■ Entries
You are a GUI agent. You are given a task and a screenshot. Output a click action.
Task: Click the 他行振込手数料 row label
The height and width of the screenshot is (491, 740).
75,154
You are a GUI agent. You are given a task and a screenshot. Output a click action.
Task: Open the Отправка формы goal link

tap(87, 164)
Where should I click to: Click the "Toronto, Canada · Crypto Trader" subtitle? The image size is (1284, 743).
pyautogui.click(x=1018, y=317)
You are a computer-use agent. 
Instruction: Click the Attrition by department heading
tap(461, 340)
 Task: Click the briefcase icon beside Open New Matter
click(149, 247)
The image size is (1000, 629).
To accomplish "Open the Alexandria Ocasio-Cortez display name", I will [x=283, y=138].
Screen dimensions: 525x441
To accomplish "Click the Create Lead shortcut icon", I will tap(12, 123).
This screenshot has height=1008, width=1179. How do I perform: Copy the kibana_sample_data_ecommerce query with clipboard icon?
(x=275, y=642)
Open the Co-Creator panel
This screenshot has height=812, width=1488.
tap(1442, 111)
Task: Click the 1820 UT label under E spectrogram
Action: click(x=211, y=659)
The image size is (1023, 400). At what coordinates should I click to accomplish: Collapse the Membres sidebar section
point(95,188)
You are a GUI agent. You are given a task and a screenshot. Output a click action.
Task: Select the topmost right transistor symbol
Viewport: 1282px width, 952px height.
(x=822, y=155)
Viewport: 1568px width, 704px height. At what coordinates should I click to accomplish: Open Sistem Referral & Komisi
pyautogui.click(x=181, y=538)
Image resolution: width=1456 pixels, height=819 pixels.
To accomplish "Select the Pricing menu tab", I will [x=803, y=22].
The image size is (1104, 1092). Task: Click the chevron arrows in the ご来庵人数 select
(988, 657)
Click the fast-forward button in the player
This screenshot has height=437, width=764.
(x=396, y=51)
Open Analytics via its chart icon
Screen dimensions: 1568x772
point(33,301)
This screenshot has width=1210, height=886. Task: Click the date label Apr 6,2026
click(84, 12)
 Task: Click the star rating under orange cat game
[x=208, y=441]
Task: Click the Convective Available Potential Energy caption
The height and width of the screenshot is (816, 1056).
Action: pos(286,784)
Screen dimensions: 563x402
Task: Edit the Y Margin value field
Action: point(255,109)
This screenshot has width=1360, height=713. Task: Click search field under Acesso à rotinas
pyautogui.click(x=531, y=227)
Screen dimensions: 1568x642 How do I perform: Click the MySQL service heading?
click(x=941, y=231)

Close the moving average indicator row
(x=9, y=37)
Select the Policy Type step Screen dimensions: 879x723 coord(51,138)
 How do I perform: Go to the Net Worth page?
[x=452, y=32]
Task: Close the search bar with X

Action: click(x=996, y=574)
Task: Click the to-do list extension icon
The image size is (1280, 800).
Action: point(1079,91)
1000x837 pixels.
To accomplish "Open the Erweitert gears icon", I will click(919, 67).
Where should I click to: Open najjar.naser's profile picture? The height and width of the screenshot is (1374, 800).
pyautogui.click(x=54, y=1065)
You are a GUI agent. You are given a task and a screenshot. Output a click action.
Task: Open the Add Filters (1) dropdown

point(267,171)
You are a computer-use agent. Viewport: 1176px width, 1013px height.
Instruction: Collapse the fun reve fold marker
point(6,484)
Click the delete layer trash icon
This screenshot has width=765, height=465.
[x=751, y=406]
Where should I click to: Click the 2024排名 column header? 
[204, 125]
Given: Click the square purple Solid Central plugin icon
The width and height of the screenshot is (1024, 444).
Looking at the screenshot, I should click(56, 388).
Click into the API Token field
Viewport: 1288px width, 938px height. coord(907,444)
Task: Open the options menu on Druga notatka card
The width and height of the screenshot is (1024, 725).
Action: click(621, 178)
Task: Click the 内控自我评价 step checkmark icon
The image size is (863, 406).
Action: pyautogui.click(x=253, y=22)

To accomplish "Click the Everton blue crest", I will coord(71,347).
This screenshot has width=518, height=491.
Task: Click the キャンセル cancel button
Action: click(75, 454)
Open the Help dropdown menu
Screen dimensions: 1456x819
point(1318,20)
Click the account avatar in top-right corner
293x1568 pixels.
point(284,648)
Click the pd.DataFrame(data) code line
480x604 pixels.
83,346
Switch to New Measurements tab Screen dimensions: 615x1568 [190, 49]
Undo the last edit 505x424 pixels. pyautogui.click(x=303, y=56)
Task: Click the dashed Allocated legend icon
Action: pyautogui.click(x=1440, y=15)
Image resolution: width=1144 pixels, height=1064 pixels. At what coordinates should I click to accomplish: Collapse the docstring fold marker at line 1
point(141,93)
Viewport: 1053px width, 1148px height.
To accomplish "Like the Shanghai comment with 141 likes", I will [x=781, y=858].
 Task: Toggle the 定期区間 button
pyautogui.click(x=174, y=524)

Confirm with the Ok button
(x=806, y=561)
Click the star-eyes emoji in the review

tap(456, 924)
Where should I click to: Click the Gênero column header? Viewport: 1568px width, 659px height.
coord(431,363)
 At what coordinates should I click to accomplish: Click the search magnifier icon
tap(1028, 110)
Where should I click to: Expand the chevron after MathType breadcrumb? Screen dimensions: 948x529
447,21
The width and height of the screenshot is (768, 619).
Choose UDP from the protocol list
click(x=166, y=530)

■ Task directions
Render every line of the items above as a JSON array of strings, one string per line, omitting blank lines.

■ Solution
[
  "You are a GUI agent. You are given a task and a screenshot. Output a click action.",
  "Task: Click the 他行振込手数料 row label",
  "The height and width of the screenshot is (491, 740).",
  "75,154",
  "You are a GUI agent. You are given a task and a screenshot. Output a click action.",
  "Task: Open the Отправка формы goal link",
  "tap(87, 164)",
  "Where should I click to: Click the \"Toronto, Canada · Crypto Trader\" subtitle? The image size is (1284, 743).",
  "pyautogui.click(x=1018, y=317)",
  "You are a computer-use agent. ",
  "Instruction: Click the Attrition by department heading",
  "tap(461, 340)",
  " Task: Click the briefcase icon beside Open New Matter",
  "click(149, 247)",
  "The image size is (1000, 629).",
  "To accomplish \"Open the Alexandria Ocasio-Cortez display name\", I will [x=283, y=138].",
  "Screen dimensions: 525x441",
  "To accomplish \"Click the Create Lead shortcut icon\", I will tap(12, 123).",
  "This screenshot has height=1008, width=1179. How do I perform: Copy the kibana_sample_data_ecommerce query with clipboard icon?",
  "(x=275, y=642)",
  "Open the Co-Creator panel",
  "This screenshot has height=812, width=1488.",
  "tap(1442, 111)",
  "Task: Click the 1820 UT label under E spectrogram",
  "Action: click(x=211, y=659)",
  "The image size is (1023, 400). At what coordinates should I click to accomplish: Collapse the Membres sidebar section",
  "point(95,188)",
  "You are a GUI agent. You are given a task and a screenshot. Output a click action.",
  "Task: Select the topmost right transistor symbol",
  "Viewport: 1282px width, 952px height.",
  "(x=822, y=155)",
  "Viewport: 1568px width, 704px height. At what coordinates should I click to accomplish: Open Sistem Referral & Komisi",
  "pyautogui.click(x=181, y=538)",
  "Image resolution: width=1456 pixels, height=819 pixels.",
  "To accomplish \"Select the Pricing menu tab\", I will [x=803, y=22].",
  "The image size is (1104, 1092). Task: Click the chevron arrows in the ご来庵人数 select",
  "(988, 657)",
  "Click the fast-forward button in the player",
  "This screenshot has height=437, width=764.",
  "(x=396, y=51)",
  "Open Analytics via its chart icon",
  "Screen dimensions: 1568x772",
  "point(33,301)",
  "This screenshot has width=1210, height=886. Task: Click the date label Apr 6,2026",
  "click(84, 12)",
  " Task: Click the star rating under orange cat game",
  "[x=208, y=441]",
  "Task: Click the Convective Available Potential Energy caption",
  "The height and width of the screenshot is (816, 1056).",
  "Action: pos(286,784)",
  "Screen dimensions: 563x402",
  "Task: Edit the Y Margin value field",
  "Action: point(255,109)",
  "This screenshot has width=1360, height=713. Task: Click search field under Acesso à rotinas",
  "pyautogui.click(x=531, y=227)",
  "Screen dimensions: 1568x642 How do I perform: Click the MySQL service heading?",
  "click(x=941, y=231)",
  "Close the moving average indicator row",
  "(x=9, y=37)",
  "Select the Policy Type step Screen dimensions: 879x723 coord(51,138)",
  " How do I perform: Go to the Net Worth page?",
  "[x=452, y=32]",
  "Task: Close the search bar with X",
  "Action: click(x=996, y=574)",
  "Task: Click the to-do list extension icon",
  "The image size is (1280, 800).",
  "Action: point(1079,91)",
  "1000x837 pixels.",
  "To accomplish \"Open the Erweitert gears icon\", I will click(919, 67).",
  "Where should I click to: Open najjar.naser's profile picture? The height and width of the screenshot is (1374, 800).",
  "pyautogui.click(x=54, y=1065)",
  "You are a GUI agent. You are given a task and a screenshot. Output a click action.",
  "Task: Open the Add Filters (1) dropdown",
  "point(267,171)",
  "You are a computer-use agent. Viewport: 1176px width, 1013px height.",
  "Instruction: Collapse the fun reve fold marker",
  "point(6,484)",
  "Click the delete layer trash icon",
  "This screenshot has width=765, height=465.",
  "[x=751, y=406]",
  "Where should I click to: Click the 2024排名 column header? ",
  "[204, 125]",
  "Given: Click the square purple Solid Central plugin icon",
  "The width and height of the screenshot is (1024, 444).",
  "Looking at the screenshot, I should click(56, 388).",
  "Click into the API Token field",
  "Viewport: 1288px width, 938px height. coord(907,444)",
  "Task: Open the options menu on Druga notatka card",
  "The width and height of the screenshot is (1024, 725).",
  "Action: click(621, 178)",
  "Task: Click the 内控自我评价 step checkmark icon",
  "The image size is (863, 406).",
  "Action: pyautogui.click(x=253, y=22)",
  "To accomplish \"Click the Everton blue crest\", I will coord(71,347).",
  "This screenshot has width=518, height=491.",
  "Task: Click the キャンセル cancel button",
  "Action: click(75, 454)",
  "Open the Help dropdown menu",
  "Screen dimensions: 1456x819",
  "point(1318,20)",
  "Click the account avatar in top-right corner",
  "293x1568 pixels.",
  "point(284,648)",
  "Click the pd.DataFrame(data) code line",
  "480x604 pixels.",
  "83,346",
  "Switch to New Measurements tab Screen dimensions: 615x1568 [190, 49]",
  "Undo the last edit 505x424 pixels. pyautogui.click(x=303, y=56)",
  "Task: Click the dashed Allocated legend icon",
  "Action: pyautogui.click(x=1440, y=15)",
  "Image resolution: width=1144 pixels, height=1064 pixels. At what coordinates should I click to accomplish: Collapse the docstring fold marker at line 1",
  "point(141,93)",
  "Viewport: 1053px width, 1148px height.",
  "To accomplish \"Like the Shanghai comment with 141 likes\", I will [x=781, y=858].",
  " Task: Toggle the 定期区間 button",
  "pyautogui.click(x=174, y=524)",
  "Confirm with the Ok button",
  "(x=806, y=561)",
  "Click the star-eyes emoji in the review",
  "tap(456, 924)",
  "Where should I click to: Click the Gênero column header? Viewport: 1568px width, 659px height.",
  "coord(431,363)",
  " At what coordinates should I click to accomplish: Click the search magnifier icon",
  "tap(1028, 110)",
  "Where should I click to: Expand the chevron after MathType breadcrumb? Screen dimensions: 948x529",
  "447,21",
  "The width and height of the screenshot is (768, 619).",
  "Choose UDP from the protocol list",
  "click(x=166, y=530)"
]